The quality that makes Columbus special is important because too often Indiana hasn’t pursued excellence, which he said is a turnoff to people who desire more.
“People want to live in a place where their civic aspiration matches their personal aspiration,” Renn said.
The days of being average in skills, quality of production and education and still having a middle-class life are over, Renn said.
“In the 21st century we live in, only excellence is going to be able to survive the brutal global competition,” Renn said.
“Which workers are more likely to produce excellence? Workers who demand excellence in their own communities, or ones who accept mediocrity in the place they and their own family live?”

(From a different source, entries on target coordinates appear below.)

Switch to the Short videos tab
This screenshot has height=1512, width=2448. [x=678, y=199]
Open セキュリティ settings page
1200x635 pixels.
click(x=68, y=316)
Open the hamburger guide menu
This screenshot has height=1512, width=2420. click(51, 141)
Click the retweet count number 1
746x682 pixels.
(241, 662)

Renn said it’s notable and not surprising that more Japanese businesses are located in Columbus than any other Hoosier city except Indianapolis. That’s because Japanese businesses are known for producing quality products, and have a deep appreciation of architecture and design. Columbus is world-renowned for its architecture.
Columbus’ success has the potential to breed more success, and the city should make a greater effort in marketing to articulate its model to others, Renn said.
The city has a large reliance on manufacturing, as do many other Hoosier cities.
But Columbus’ ability to sell its story will become increasingly important with the rise of urbanization in the U.S., he said.
Millennials, many of whom have the technological skills sought by employers, are often choosing to live in urban areas because those settings match their civic interests. Consequently, some large companies have been moving parts of their businesses to the downtown districts of large cities to go where the talent is, Renn said.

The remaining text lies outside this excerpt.